Carry on the account of Hoan's life below, picking up after its final sentence.

··· Extract

Hoan was born in Waukesha, Wisconsin, on March 12, 1881 to Daniel Webster Hoan and Margaret A. (Hood) Hoan. He left school early, but studied at evening classes and in 1908 qualified as a lawyer.
A member of the Socialist Party, Hoan moved to Milwaukee where he worked closely with Victor Berger, the editor of the Socialist daily, the Milwaukee Leader, in trying to persuade the city to adopt radical reforms. This included municipal ownership of utilities, urban renewal programs, and free legal, medical and educational services.
Hoan married Agnes B. Magner (born 1885 in Illinois and died in 1941). They had two children: a son, Daniel Webster (born 1910) and a daughter, Agnes (born about 1916). After his first wife's death, Hoan married Gladys L. Arthur Townsand on April 7, 1944 in Delaware, Indiana. He was 63 and she was 43 years old at the time.

······
··· The data

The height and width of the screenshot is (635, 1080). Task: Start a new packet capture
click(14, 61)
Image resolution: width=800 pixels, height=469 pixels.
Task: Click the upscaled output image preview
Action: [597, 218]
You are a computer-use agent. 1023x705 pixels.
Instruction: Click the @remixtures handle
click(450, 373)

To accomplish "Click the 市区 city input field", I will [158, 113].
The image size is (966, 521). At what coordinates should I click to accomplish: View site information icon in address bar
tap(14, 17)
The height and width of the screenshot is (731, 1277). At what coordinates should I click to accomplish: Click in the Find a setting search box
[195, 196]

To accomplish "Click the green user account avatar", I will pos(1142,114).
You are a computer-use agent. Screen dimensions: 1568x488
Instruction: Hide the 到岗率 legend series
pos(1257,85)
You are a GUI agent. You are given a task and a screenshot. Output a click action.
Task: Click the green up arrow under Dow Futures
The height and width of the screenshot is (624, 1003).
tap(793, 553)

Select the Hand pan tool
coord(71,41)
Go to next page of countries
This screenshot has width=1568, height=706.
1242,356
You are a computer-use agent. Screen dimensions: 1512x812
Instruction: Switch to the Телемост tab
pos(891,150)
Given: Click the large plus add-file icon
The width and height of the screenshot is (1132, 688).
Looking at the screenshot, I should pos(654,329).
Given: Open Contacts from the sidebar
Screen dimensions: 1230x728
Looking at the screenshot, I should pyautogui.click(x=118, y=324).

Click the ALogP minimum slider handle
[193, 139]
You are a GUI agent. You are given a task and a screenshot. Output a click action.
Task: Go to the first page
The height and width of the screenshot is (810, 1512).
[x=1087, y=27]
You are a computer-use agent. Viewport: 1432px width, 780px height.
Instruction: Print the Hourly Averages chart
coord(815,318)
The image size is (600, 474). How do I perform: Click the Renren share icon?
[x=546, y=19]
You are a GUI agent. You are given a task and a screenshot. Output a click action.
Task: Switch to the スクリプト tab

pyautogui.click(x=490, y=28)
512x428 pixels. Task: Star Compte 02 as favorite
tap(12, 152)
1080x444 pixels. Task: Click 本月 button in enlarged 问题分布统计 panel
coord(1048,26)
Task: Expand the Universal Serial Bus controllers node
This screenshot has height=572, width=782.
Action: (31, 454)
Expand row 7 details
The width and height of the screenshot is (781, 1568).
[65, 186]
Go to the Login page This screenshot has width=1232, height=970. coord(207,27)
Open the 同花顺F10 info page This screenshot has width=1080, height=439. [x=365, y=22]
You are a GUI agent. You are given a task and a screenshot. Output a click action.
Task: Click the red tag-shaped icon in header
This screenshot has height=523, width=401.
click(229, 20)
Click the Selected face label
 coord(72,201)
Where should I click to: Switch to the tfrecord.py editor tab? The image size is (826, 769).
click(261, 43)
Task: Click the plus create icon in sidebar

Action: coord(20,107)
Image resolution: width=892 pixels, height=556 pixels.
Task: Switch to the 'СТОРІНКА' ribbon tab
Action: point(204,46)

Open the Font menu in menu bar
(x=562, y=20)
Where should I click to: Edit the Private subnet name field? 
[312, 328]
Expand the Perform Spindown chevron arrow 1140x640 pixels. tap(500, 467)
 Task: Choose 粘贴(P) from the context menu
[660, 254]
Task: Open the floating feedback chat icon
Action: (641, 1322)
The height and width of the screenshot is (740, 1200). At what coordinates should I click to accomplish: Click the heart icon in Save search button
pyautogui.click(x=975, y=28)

······

Answer section -
Hoan began his political career with his election to city attorney for Milwaukee in 1910. He won the election by a plurality of more than 7300 votes out of about 59,000 votes cast over Democratic and Republican opponents. This was the same year Emil Seidel was elected mayor of Milwaukee as the first socialist leader of a major city in the United States. Over the next six years, Hoan clamped down on the corruption of public officials.